======== Extracted entries

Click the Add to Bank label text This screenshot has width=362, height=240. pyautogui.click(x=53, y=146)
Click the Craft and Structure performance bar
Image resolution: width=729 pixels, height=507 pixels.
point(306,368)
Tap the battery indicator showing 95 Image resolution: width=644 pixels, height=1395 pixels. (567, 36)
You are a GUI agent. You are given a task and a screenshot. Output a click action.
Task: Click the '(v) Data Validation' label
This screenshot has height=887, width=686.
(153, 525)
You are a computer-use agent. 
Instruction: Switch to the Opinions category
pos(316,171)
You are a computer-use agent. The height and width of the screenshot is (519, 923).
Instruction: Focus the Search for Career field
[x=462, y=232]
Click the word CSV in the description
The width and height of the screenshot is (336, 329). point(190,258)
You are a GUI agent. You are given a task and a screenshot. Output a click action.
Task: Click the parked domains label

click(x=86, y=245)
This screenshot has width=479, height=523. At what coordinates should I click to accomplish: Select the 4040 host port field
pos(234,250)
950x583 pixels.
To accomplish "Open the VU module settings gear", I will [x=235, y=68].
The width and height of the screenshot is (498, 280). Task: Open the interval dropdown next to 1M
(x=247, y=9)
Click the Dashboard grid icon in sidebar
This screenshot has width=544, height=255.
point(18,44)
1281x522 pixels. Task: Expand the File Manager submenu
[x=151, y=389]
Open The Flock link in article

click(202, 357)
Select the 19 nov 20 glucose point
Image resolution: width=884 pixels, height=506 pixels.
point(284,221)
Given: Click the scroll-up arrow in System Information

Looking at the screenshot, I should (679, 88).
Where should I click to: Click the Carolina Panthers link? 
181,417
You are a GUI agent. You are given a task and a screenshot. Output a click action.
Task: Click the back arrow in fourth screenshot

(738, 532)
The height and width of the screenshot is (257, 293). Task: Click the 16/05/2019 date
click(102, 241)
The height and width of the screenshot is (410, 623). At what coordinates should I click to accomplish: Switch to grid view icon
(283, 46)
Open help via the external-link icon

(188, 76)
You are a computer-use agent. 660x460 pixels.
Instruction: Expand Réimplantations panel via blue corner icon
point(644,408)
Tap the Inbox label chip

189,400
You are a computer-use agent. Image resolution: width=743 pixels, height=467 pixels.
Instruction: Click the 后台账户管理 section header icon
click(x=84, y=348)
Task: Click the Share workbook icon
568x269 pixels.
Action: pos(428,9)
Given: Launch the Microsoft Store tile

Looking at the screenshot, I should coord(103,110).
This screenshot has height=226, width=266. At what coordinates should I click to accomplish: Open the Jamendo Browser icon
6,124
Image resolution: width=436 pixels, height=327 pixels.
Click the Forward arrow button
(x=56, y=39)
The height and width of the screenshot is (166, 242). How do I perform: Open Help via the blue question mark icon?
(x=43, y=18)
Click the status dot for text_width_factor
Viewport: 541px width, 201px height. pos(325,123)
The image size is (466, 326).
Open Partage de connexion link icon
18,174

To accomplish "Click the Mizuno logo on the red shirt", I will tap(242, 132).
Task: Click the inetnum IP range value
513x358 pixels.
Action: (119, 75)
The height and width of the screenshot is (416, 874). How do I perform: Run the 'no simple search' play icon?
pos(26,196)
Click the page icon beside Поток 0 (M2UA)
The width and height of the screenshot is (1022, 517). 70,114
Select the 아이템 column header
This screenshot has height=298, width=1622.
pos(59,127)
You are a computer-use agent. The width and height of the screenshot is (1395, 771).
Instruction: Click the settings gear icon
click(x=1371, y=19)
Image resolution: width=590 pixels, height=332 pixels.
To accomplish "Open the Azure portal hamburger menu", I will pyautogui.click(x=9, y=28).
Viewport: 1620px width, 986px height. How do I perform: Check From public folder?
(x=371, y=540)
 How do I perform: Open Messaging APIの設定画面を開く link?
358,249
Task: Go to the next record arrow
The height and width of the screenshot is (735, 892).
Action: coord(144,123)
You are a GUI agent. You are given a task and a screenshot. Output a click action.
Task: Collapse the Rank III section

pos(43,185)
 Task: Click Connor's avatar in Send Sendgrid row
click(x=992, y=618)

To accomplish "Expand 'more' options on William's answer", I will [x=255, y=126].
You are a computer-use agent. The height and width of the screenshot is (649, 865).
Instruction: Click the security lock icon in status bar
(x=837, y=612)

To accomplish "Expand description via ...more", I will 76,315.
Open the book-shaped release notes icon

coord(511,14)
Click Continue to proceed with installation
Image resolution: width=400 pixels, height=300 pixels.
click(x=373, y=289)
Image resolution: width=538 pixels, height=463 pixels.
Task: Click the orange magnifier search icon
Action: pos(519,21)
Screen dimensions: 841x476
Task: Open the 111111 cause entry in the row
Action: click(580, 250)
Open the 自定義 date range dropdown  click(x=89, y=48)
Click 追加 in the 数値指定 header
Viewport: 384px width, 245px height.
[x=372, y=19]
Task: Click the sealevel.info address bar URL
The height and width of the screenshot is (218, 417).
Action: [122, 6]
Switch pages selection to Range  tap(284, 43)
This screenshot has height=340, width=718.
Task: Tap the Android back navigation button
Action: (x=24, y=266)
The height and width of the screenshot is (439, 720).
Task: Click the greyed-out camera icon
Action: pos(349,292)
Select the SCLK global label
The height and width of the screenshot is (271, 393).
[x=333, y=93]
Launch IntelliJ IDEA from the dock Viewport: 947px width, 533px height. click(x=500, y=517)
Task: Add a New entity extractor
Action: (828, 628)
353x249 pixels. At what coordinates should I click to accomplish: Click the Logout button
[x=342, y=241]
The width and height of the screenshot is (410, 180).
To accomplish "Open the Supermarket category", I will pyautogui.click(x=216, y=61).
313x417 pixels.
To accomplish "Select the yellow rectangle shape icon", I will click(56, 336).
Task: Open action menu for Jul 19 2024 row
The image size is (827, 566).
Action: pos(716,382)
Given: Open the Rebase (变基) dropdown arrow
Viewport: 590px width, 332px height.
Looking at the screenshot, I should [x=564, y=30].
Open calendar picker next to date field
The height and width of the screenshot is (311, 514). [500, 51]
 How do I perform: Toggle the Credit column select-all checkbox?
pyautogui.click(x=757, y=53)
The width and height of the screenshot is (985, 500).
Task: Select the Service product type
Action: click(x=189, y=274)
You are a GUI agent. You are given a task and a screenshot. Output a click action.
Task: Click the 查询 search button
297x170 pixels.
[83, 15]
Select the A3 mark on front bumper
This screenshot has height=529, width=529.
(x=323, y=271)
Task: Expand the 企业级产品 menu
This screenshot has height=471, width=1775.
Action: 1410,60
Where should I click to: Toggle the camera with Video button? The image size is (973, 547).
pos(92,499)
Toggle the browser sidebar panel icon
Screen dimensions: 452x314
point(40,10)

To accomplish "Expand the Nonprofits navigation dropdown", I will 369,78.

================

### [Work required]
Reproduce every record exactly, line by line.

### [Task result]
Click the Add to Bank label text This screenshot has width=362, height=240. pyautogui.click(x=53, y=146)
Click the Craft and Structure performance bar
Image resolution: width=729 pixels, height=507 pixels.
point(306,368)
Tap the battery indicator showing 95 Image resolution: width=644 pixels, height=1395 pixels. (567, 36)
You are a GUI agent. You are given a task and a screenshot. Output a click action.
Task: Click the '(v) Data Validation' label
This screenshot has height=887, width=686.
(153, 525)
You are a computer-use agent. 
Instruction: Switch to the Opinions category
pos(316,171)
You are a computer-use agent. The height and width of the screenshot is (519, 923).
Instruction: Focus the Search for Career field
[x=462, y=232]
Click the word CSV in the description
The width and height of the screenshot is (336, 329). point(190,258)
You are a GUI agent. You are given a task and a screenshot. Output a click action.
Task: Click the parked domains label

click(x=86, y=245)
This screenshot has width=479, height=523. At what coordinates should I click to accomplish: Select the 4040 host port field
pos(234,250)
950x583 pixels.
To accomplish "Open the VU module settings gear", I will [x=235, y=68].
The width and height of the screenshot is (498, 280). Task: Open the interval dropdown next to 1M
(x=247, y=9)
Click the Dashboard grid icon in sidebar
This screenshot has width=544, height=255.
point(18,44)
1281x522 pixels. Task: Expand the File Manager submenu
[x=151, y=389]
Open The Flock link in article

click(202, 357)
Select the 19 nov 20 glucose point
Image resolution: width=884 pixels, height=506 pixels.
point(284,221)
Given: Click the scroll-up arrow in System Information

Looking at the screenshot, I should (679, 88).
Where should I click to: Click the Carolina Panthers link? 
181,417
You are a GUI agent. You are given a task and a screenshot. Output a click action.
Task: Click the back arrow in fourth screenshot

(738, 532)
The height and width of the screenshot is (257, 293). Task: Click the 16/05/2019 date
click(102, 241)
The height and width of the screenshot is (410, 623). At what coordinates should I click to accomplish: Switch to grid view icon
(283, 46)
Open help via the external-link icon

(188, 76)
You are a computer-use agent. 660x460 pixels.
Instruction: Expand Réimplantations panel via blue corner icon
point(644,408)
Tap the Inbox label chip

189,400
You are a computer-use agent. Image resolution: width=743 pixels, height=467 pixels.
Instruction: Click the 后台账户管理 section header icon
click(x=84, y=348)
Task: Click the Share workbook icon
568x269 pixels.
Action: pos(428,9)
Given: Launch the Microsoft Store tile

Looking at the screenshot, I should coord(103,110).
This screenshot has height=226, width=266. At what coordinates should I click to accomplish: Open the Jamendo Browser icon
6,124
Image resolution: width=436 pixels, height=327 pixels.
Click the Forward arrow button
(x=56, y=39)
The height and width of the screenshot is (166, 242). How do I perform: Open Help via the blue question mark icon?
(x=43, y=18)
Click the status dot for text_width_factor
Viewport: 541px width, 201px height. pos(325,123)
The image size is (466, 326).
Open Partage de connexion link icon
18,174

To accomplish "Click the Mizuno logo on the red shirt", I will tap(242, 132).
Task: Click the inetnum IP range value
513x358 pixels.
Action: (119, 75)
The height and width of the screenshot is (416, 874). How do I perform: Run the 'no simple search' play icon?
pos(26,196)
Click the page icon beside Поток 0 (M2UA)
The width and height of the screenshot is (1022, 517). 70,114
Select the 아이템 column header
This screenshot has height=298, width=1622.
pos(59,127)
You are a computer-use agent. The width and height of the screenshot is (1395, 771).
Instruction: Click the settings gear icon
click(x=1371, y=19)
Image resolution: width=590 pixels, height=332 pixels.
To accomplish "Open the Azure portal hamburger menu", I will pyautogui.click(x=9, y=28).
Viewport: 1620px width, 986px height. How do I perform: Check From public folder?
(x=371, y=540)
 How do I perform: Open Messaging APIの設定画面を開く link?
358,249
Task: Go to the next record arrow
The height and width of the screenshot is (735, 892).
Action: coord(144,123)
You are a GUI agent. You are given a task and a screenshot. Output a click action.
Task: Collapse the Rank III section

pos(43,185)
 Task: Click Connor's avatar in Send Sendgrid row
click(x=992, y=618)

To accomplish "Expand 'more' options on William's answer", I will [x=255, y=126].
You are a computer-use agent. The height and width of the screenshot is (649, 865).
Instruction: Click the security lock icon in status bar
(x=837, y=612)

To accomplish "Expand description via ...more", I will 76,315.
Open the book-shaped release notes icon

coord(511,14)
Click Continue to proceed with installation
Image resolution: width=400 pixels, height=300 pixels.
click(x=373, y=289)
Image resolution: width=538 pixels, height=463 pixels.
Task: Click the orange magnifier search icon
Action: pos(519,21)
Screen dimensions: 841x476
Task: Open the 111111 cause entry in the row
Action: click(580, 250)
Open the 自定義 date range dropdown  click(x=89, y=48)
Click 追加 in the 数値指定 header
Viewport: 384px width, 245px height.
[x=372, y=19]
Task: Click the sealevel.info address bar URL
The height and width of the screenshot is (218, 417).
Action: [122, 6]
Switch pages selection to Range  tap(284, 43)
This screenshot has height=340, width=718.
Task: Tap the Android back navigation button
Action: (x=24, y=266)
The height and width of the screenshot is (439, 720).
Task: Click the greyed-out camera icon
Action: pos(349,292)
Select the SCLK global label
The height and width of the screenshot is (271, 393).
[x=333, y=93]
Launch IntelliJ IDEA from the dock Viewport: 947px width, 533px height. click(x=500, y=517)
Task: Add a New entity extractor
Action: (828, 628)
353x249 pixels. At what coordinates should I click to accomplish: Click the Logout button
[x=342, y=241]
The width and height of the screenshot is (410, 180).
To accomplish "Open the Supermarket category", I will pyautogui.click(x=216, y=61).
313x417 pixels.
To accomplish "Select the yellow rectangle shape icon", I will click(56, 336).
Task: Open action menu for Jul 19 2024 row
The image size is (827, 566).
Action: pos(716,382)
Given: Open the Rebase (变基) dropdown arrow
Viewport: 590px width, 332px height.
Looking at the screenshot, I should [x=564, y=30].
Open calendar picker next to date field
The height and width of the screenshot is (311, 514). [500, 51]
 How do I perform: Toggle the Credit column select-all checkbox?
pyautogui.click(x=757, y=53)
The width and height of the screenshot is (985, 500).
Task: Select the Service product type
Action: click(x=189, y=274)
You are a GUI agent. You are given a task and a screenshot. Output a click action.
Task: Click the 查询 search button
297x170 pixels.
[83, 15]
Select the A3 mark on front bumper
This screenshot has height=529, width=529.
(x=323, y=271)
Task: Expand the 企业级产品 menu
This screenshot has height=471, width=1775.
Action: 1410,60
Where should I click to: Toggle the camera with Video button? The image size is (973, 547).
pos(92,499)
Toggle the browser sidebar panel icon
Screen dimensions: 452x314
point(40,10)

To accomplish "Expand the Nonprofits navigation dropdown", I will 369,78.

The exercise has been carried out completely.